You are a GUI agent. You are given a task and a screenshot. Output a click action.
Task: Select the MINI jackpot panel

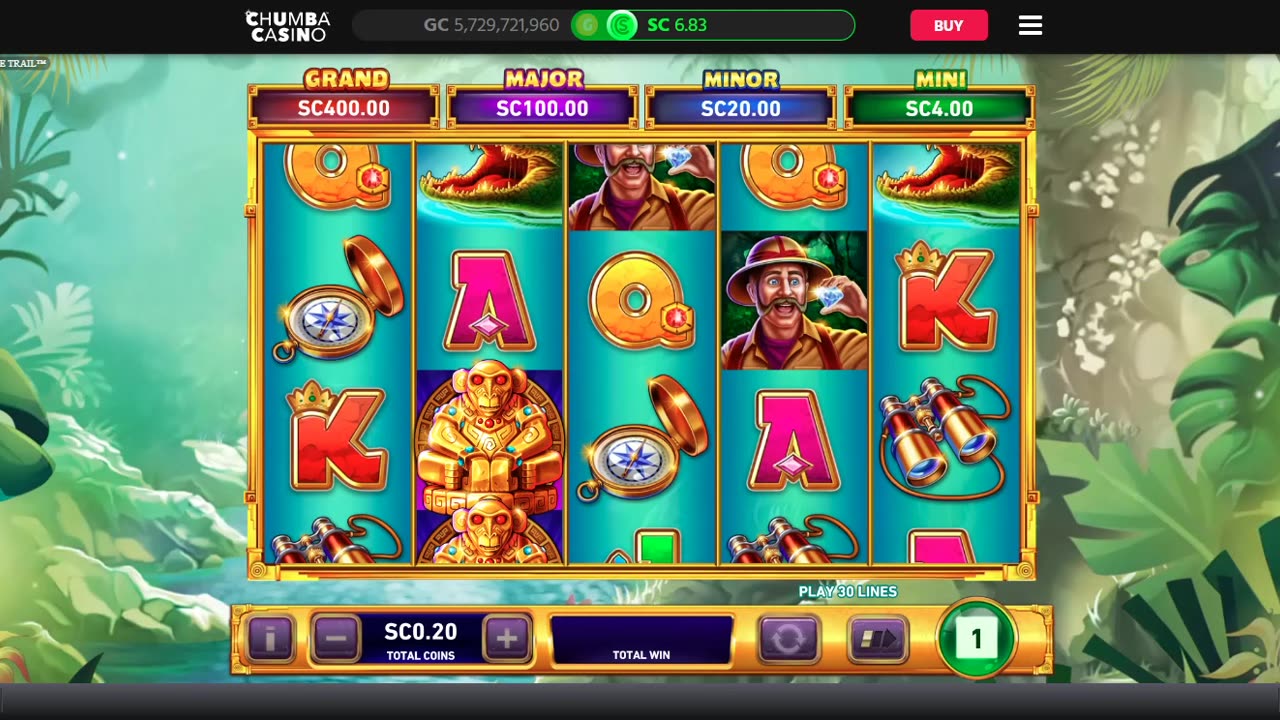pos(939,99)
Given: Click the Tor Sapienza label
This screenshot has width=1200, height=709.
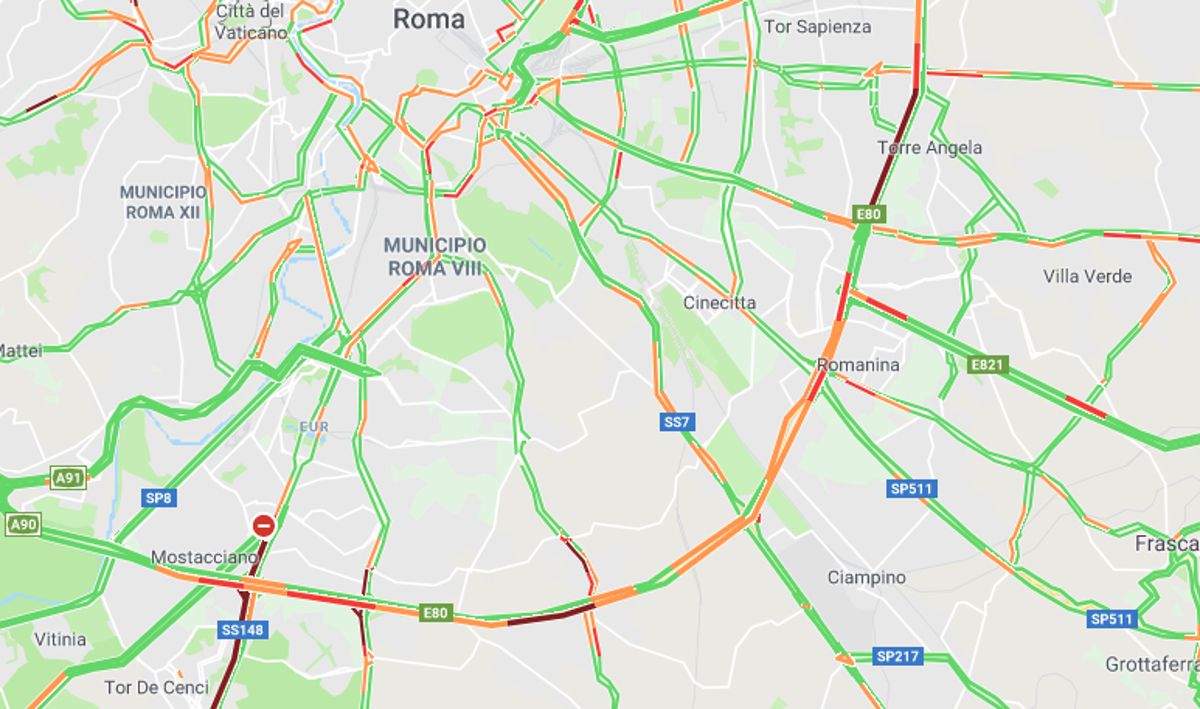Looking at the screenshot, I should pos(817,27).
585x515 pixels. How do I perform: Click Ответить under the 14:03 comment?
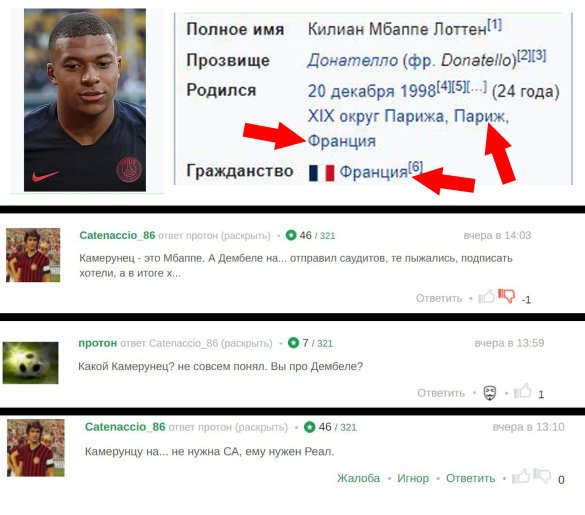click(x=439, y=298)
...
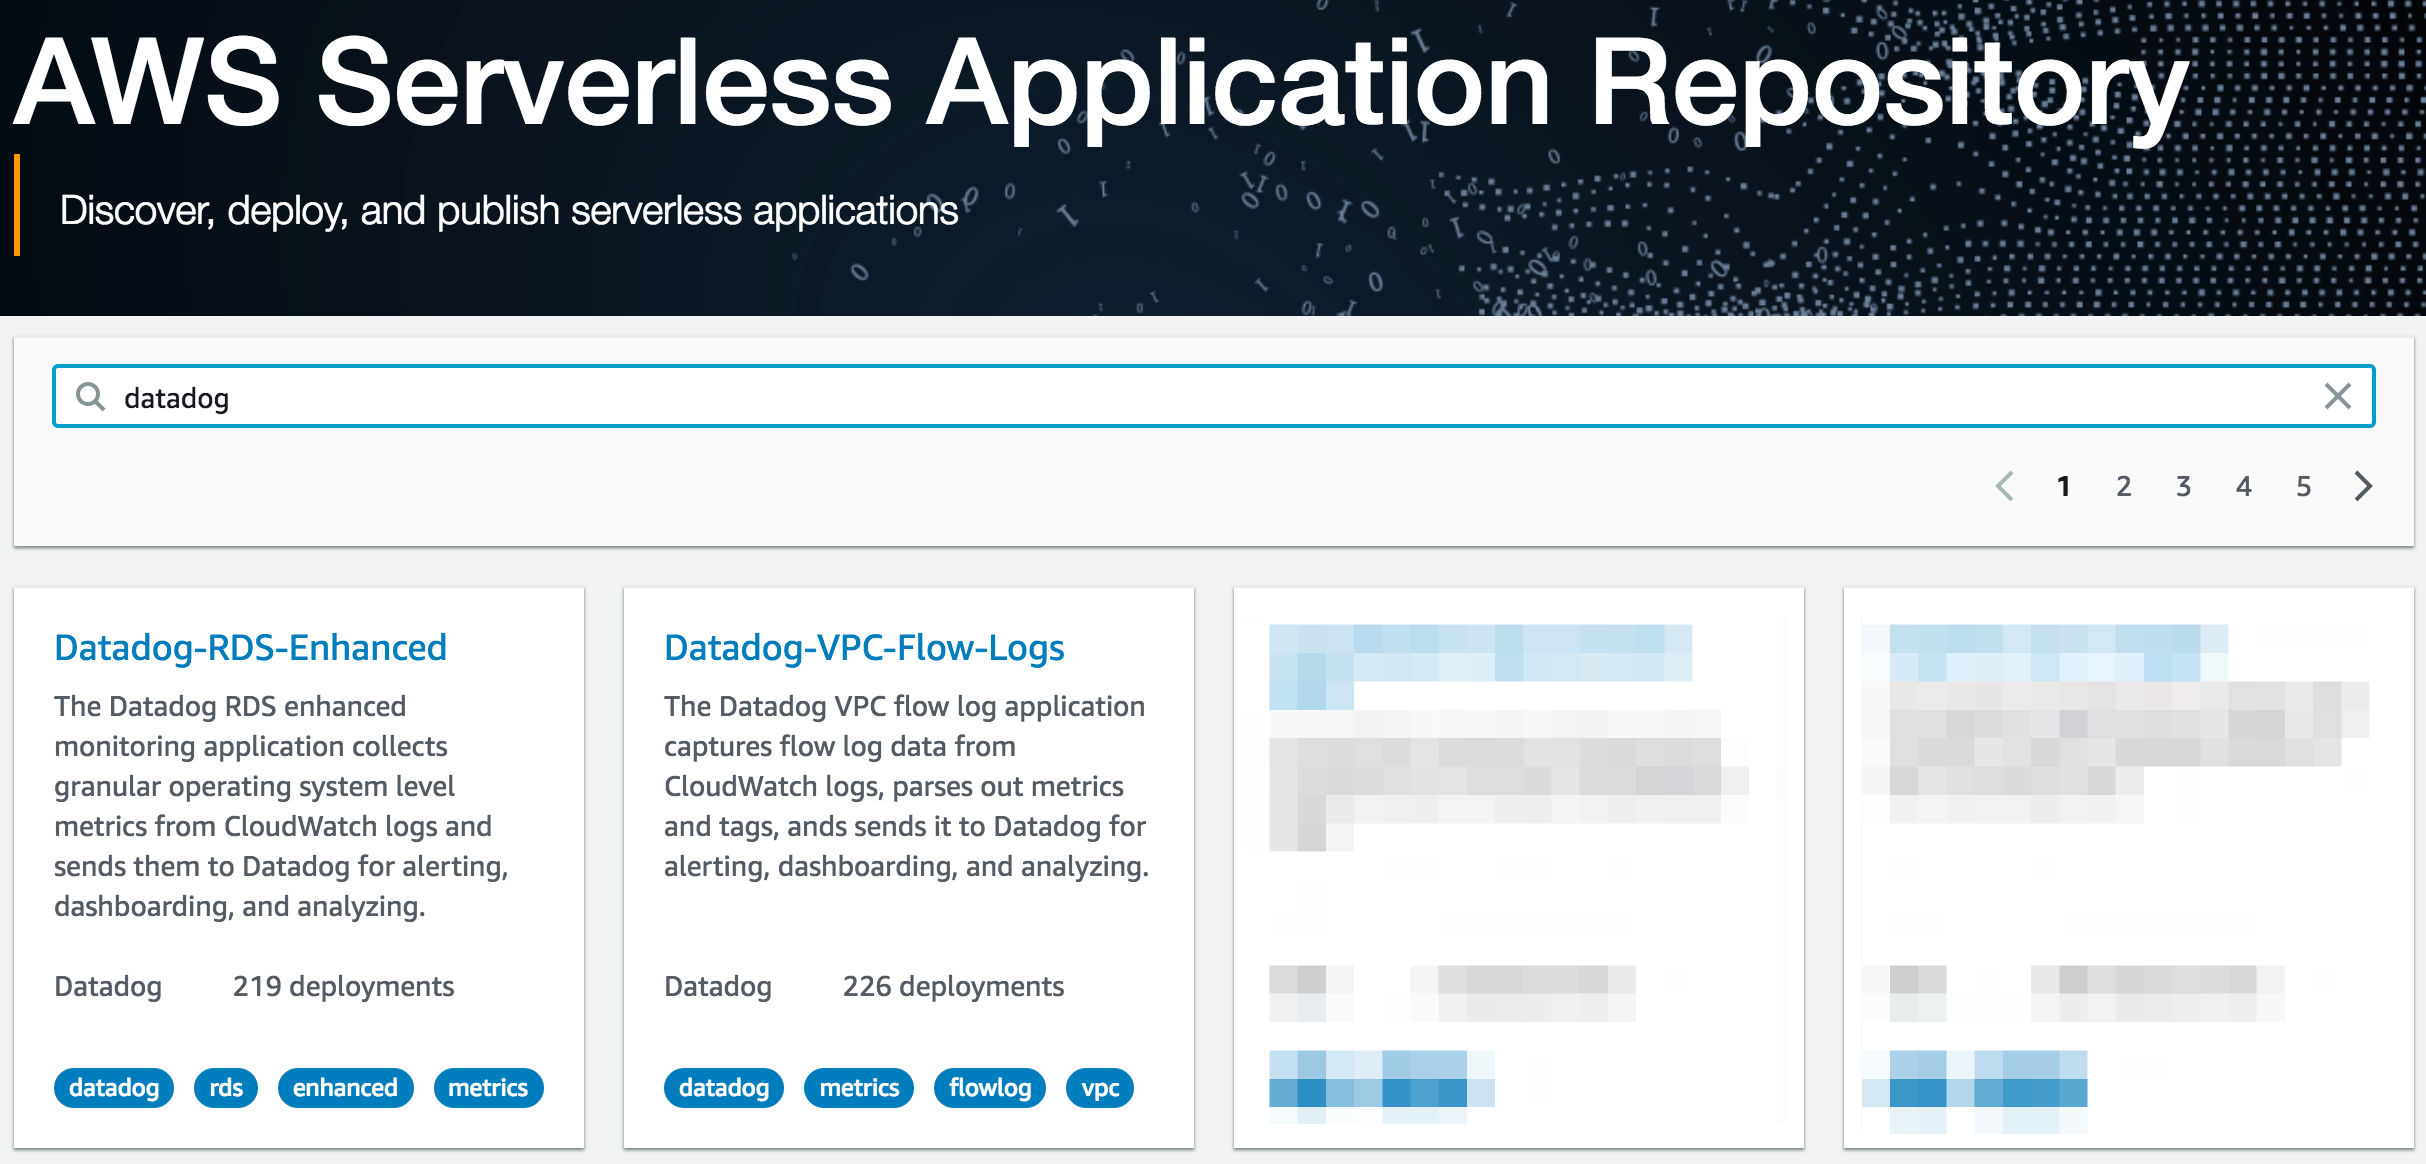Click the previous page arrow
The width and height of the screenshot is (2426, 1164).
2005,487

- **CHALLENGE**
Count the lines in the rows above that contain the string "height", and give only that number.

- **EXERCISE RESULT**
2